== Aim of the task ==
Update the lines from the one containing "Locate an element" through the end of the listing, inclusive, replacing "screenshot" with "screen capture" and leaving everything else unchanged. Omit the pictures from your output.

== Extracted data ==
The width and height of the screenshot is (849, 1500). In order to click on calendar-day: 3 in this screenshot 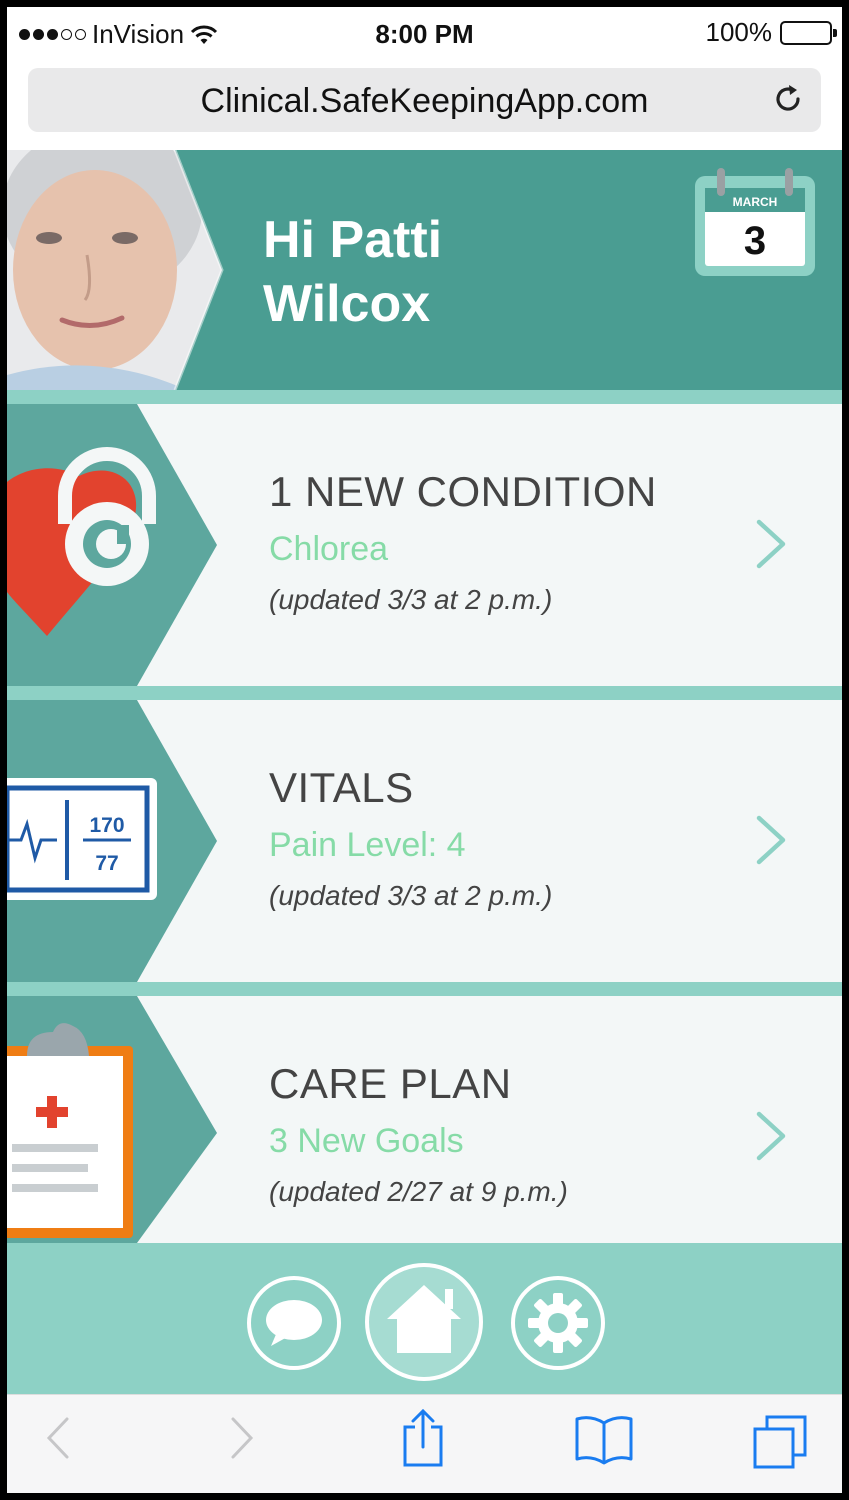, I will do `click(755, 241)`.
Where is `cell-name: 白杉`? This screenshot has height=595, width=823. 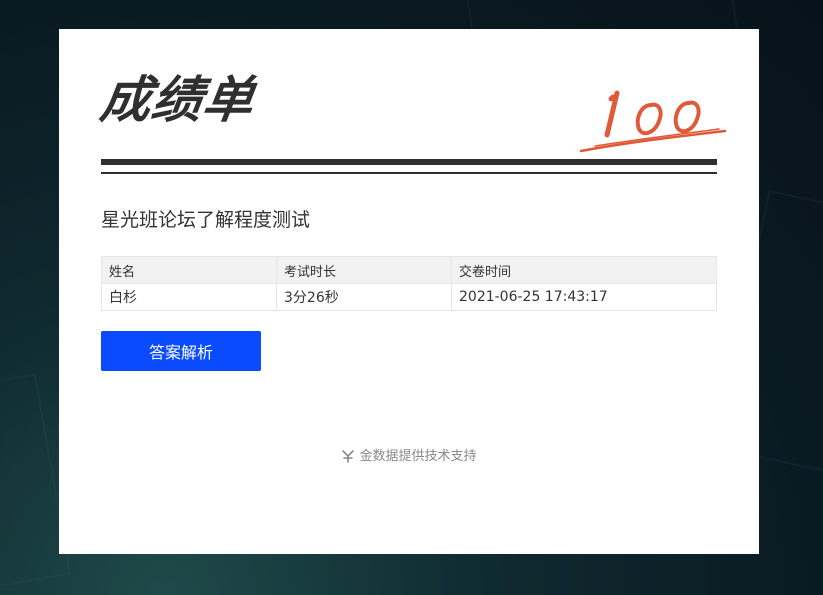 cell-name: 白杉 is located at coordinates (189, 297).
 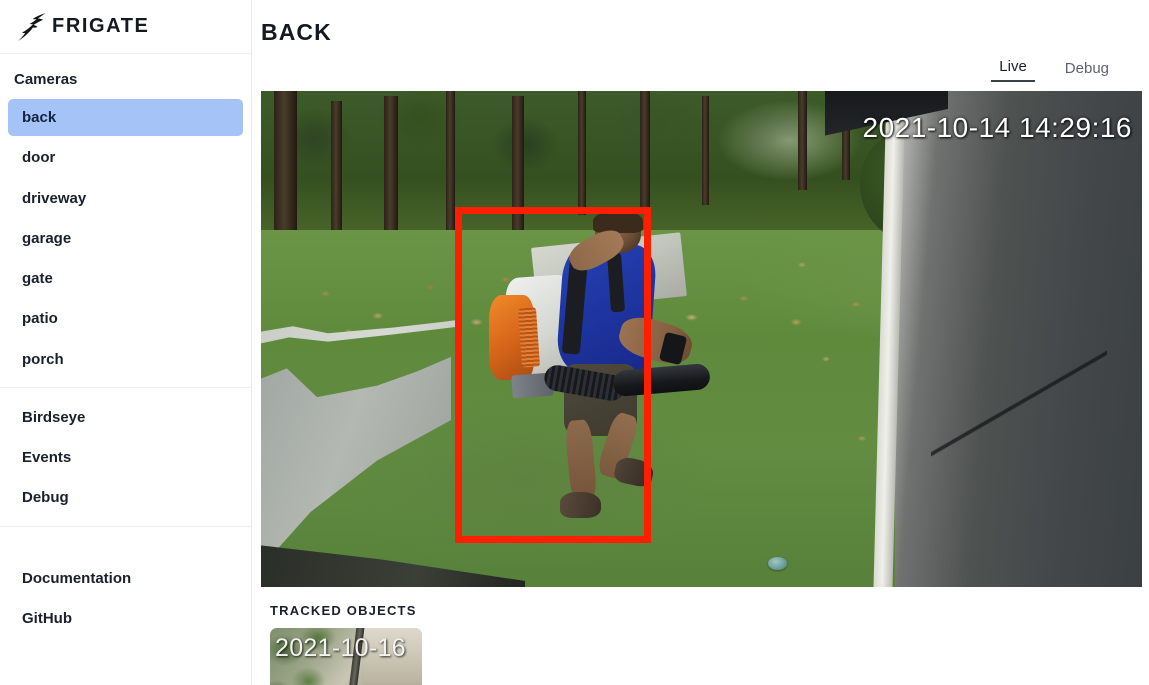 I want to click on tracked-object-thumbnail: 2021-10-16, so click(x=346, y=656).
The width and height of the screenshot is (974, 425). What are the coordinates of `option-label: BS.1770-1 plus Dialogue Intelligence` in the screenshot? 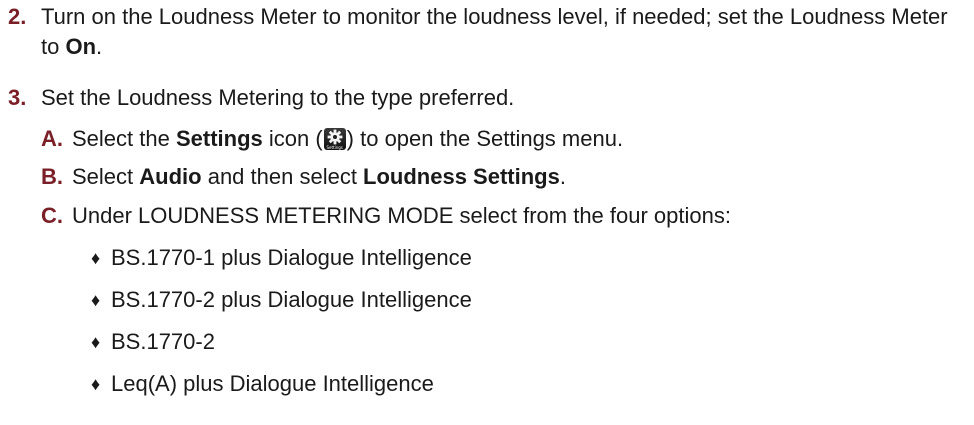 It's located at (292, 258).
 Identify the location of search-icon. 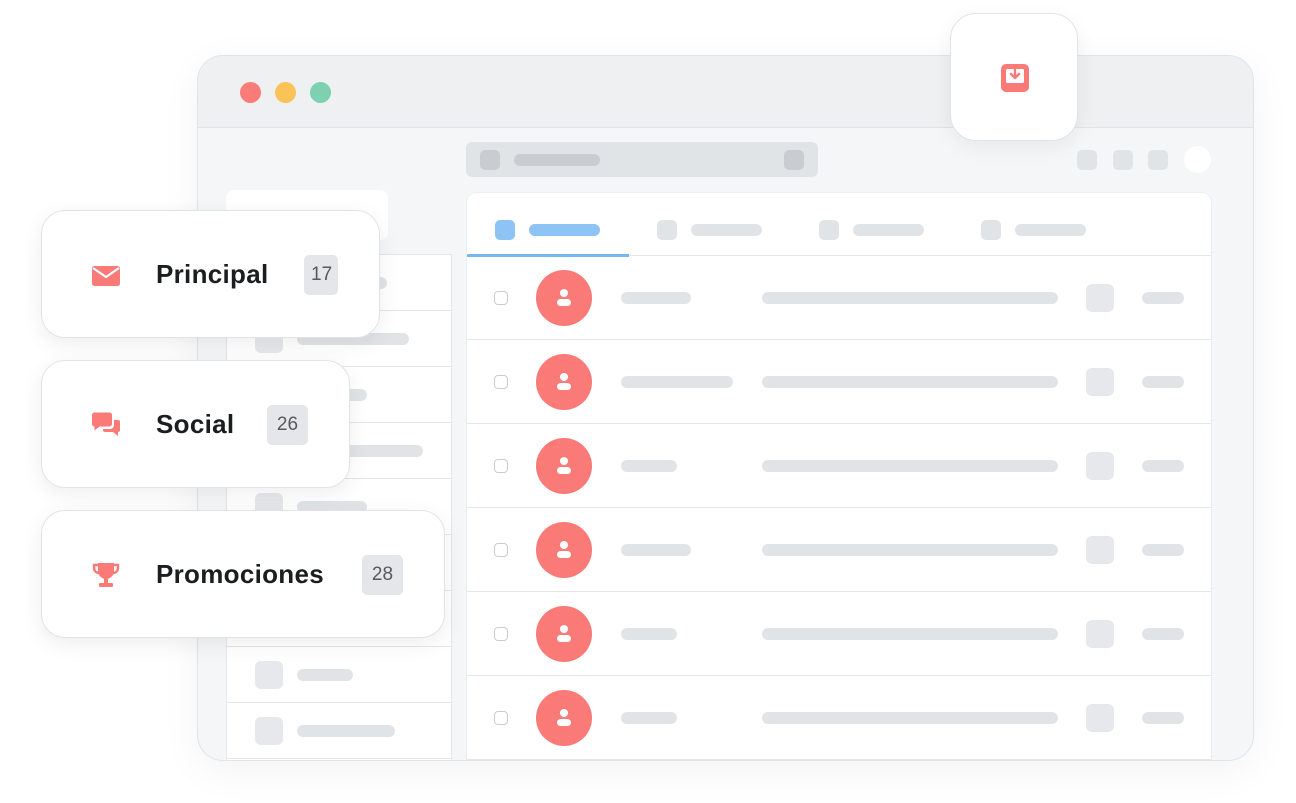
(490, 160).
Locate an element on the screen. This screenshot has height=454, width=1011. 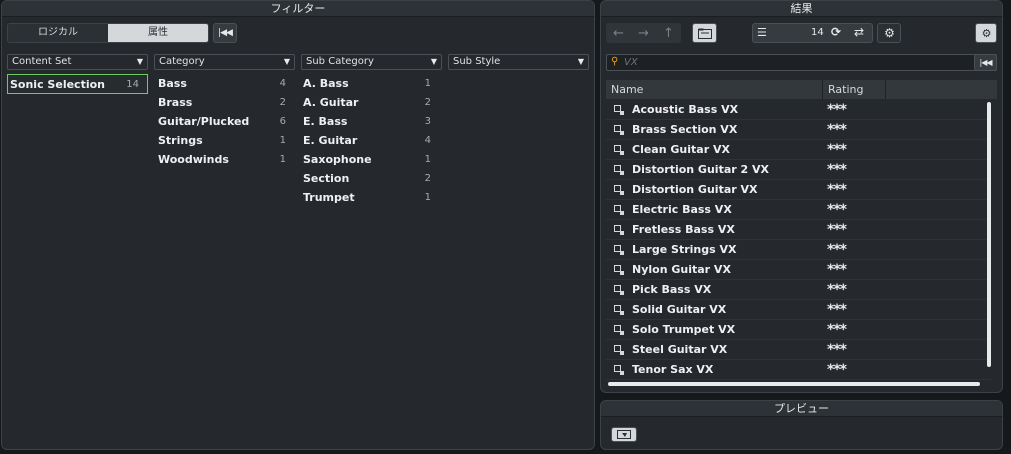
vertical-scrollbar is located at coordinates (989, 234).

== Result of the task ==
Locate an element on the screen. This screen capture has height=454, width=1011. 
vertical-scrollbar is located at coordinates (989, 234).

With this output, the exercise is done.